Use version control to download prompts to your local filesystem and ensure you’re using a specific version. Use the pull command to:
  • Download prompts to public projects so others can use them
  • Pin your production environment to a specific version without running them through Braintrust on the request path
  • Review changes to prompts in pull requests
$ npx braintrust pull --help
usage: cli.js pull [-h] [--output-dir OUTPUT_DIR] [--project-name PROJECT_NAME] [--project-id PROJECT_ID] [--id ID] [--slug SLUG] [--version VERSION] [--force]

optional arguments:
  -h, --help            show this help message and exit
  --output-dir OUTPUT_DIR
                        The directory to output the pulled resources to. If not specified, the current directory is used.
  --project-name PROJECT_NAME
                        The name of the project to pull from. If not specified, all projects are pulled.
  --project-id PROJECT_ID
                        The id of the project to pull from. If not specified, all projects are pulled.
  --id ID               The id of a specific function to pull.
  --slug SLUG           The slug of a specific function to pull.
  --version VERSION     The version to pull. Will pull the latest version of each prompt that is at or before this version.
  --force               Overwrite local files if they have uncommitted changes.
Currently, braintrust pull only supports TypeScript.
When you run braintrust pull, you can specify a project name, prompt slug, or version to pull. If you don’t specify any of these, all prompts across projects will be pulled into a separate file per project. For example, using this command to retrieve a project named Summary will generate the following file:
$ npx braintrust pull --project-name "Summary"
summary.ts
// This file was automatically generated by braintrust pull. You can
// generate it again by running:
//  $ braintrust pull --project-name "Summary"
// Feel free to edit this file manually, but once you do, you should make sure to
// sync your changes with Braintrust by running:
//  $ braintrust push "braintrust/summary.ts"

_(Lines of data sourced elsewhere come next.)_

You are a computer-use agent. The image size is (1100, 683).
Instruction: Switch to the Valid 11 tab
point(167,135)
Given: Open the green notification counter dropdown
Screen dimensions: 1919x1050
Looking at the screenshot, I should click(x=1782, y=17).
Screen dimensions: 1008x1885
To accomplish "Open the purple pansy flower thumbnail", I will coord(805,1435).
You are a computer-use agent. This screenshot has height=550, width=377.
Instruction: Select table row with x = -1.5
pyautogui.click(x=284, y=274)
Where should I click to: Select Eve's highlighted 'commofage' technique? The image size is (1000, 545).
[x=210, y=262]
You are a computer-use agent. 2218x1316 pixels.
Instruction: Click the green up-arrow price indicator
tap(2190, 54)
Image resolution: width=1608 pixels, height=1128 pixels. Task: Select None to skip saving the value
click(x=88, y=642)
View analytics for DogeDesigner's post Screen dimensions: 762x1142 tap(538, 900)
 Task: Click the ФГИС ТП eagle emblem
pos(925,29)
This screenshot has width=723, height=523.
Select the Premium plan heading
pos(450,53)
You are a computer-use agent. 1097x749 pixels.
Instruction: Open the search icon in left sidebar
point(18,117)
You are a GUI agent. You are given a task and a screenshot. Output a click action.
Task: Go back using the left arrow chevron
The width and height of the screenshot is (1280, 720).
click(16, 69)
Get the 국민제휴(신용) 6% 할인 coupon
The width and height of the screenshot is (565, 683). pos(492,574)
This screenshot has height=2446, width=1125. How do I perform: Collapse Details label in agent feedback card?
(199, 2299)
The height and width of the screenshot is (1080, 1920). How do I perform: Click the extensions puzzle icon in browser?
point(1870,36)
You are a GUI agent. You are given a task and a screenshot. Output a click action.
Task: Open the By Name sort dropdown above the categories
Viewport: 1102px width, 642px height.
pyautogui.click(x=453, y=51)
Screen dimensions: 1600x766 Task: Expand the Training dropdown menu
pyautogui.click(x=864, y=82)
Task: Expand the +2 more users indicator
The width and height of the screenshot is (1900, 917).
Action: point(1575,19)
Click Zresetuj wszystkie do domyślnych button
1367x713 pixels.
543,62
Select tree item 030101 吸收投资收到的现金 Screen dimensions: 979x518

import braintrust from "braintrust";

const project = braintrust.projects.create({
  name: "Summary",
});

export const summaryBot = project.prompts.create({
  name: "Summary bot",
  slug: "summary-bot",
  model: "gpt-4o",
  messages: [
    { content: "Summarize the following passage.", role: "system" },
    { content: "{{content}}", role: "user" },
  ],
});
To pin your production environment to a specific version, run braintrust pull with the --version flag.

Open from traces

When you use a prompt in your code, Braintrust automatically links spans to the prompt used to generate them. This allows you to select a span to open it in the playground, and see the prompt that generated it alongside the input variables. You can even test and save a new version of the prompt directly from the playground. Open from traces This workflow is very powerful. It effectively allows you to debug, iterate, and publish changes to your prompts directly within Braintrust. And because Braintrust flexibly allows you to load the latest prompt, a specific version, or even a version controlled artifact, you have a lot of control over how these updates propagate into your production systems.

Using the API

The full lifecycle of prompts - creating, retrieving, modifying, etc. - can be managed through the REST API. See the API docs for more details.